═══ MATERIAL PROVIDED ═══

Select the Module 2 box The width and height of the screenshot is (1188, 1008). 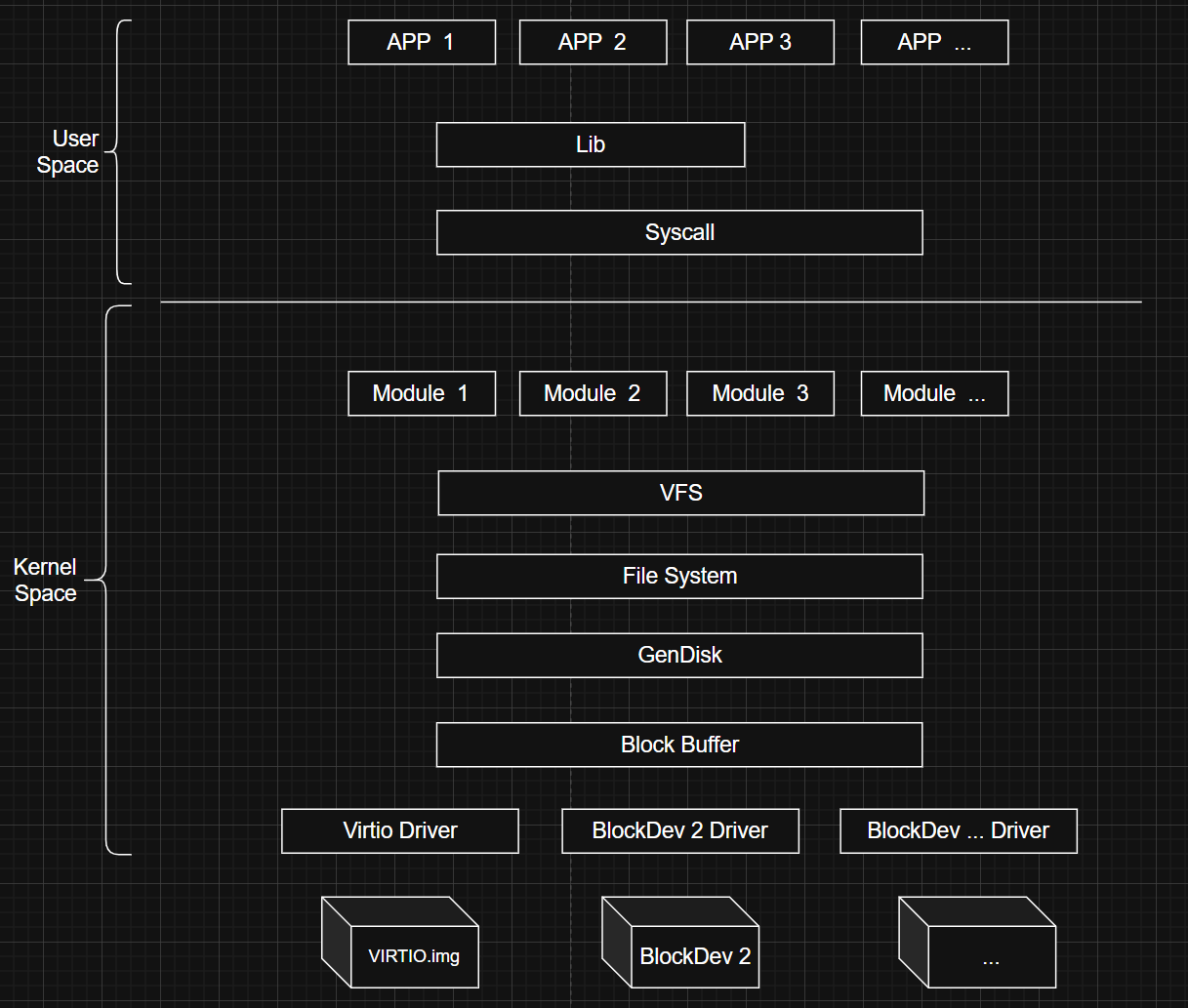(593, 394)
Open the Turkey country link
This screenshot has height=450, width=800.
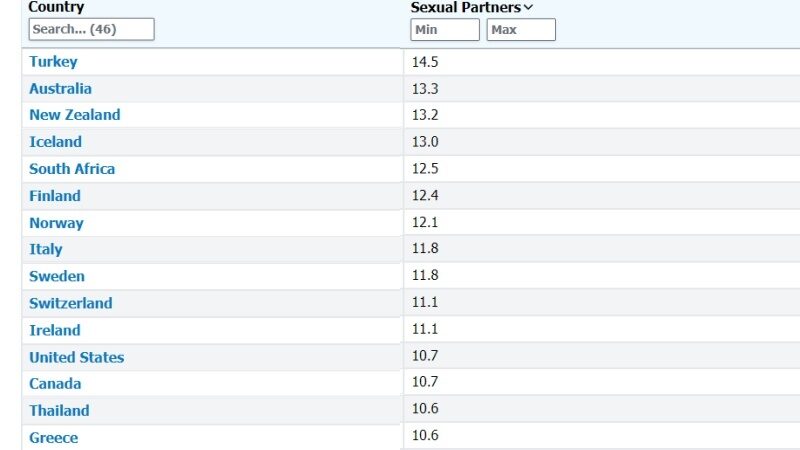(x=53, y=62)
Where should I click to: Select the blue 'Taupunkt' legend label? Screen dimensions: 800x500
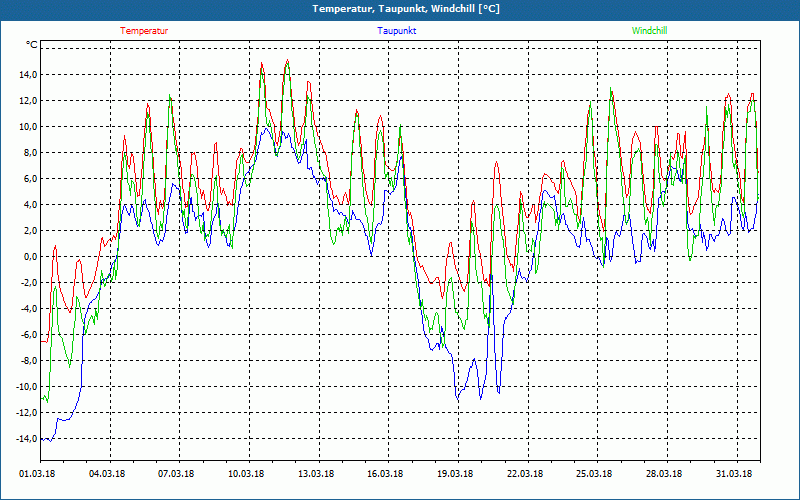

═══

• TASK REQUIREMENTS
Reproduce only the lines from the line that holds "Open the Turkey country link" through the end of the records, exactly as they stand, both ends included and pictures excluded.

• SOLUTION
Open the Turkey country link
This screenshot has height=450, width=800.
(x=53, y=62)
Where should I click to: Select the blue 'Taupunkt' legend label? Screen dimensions: 800x500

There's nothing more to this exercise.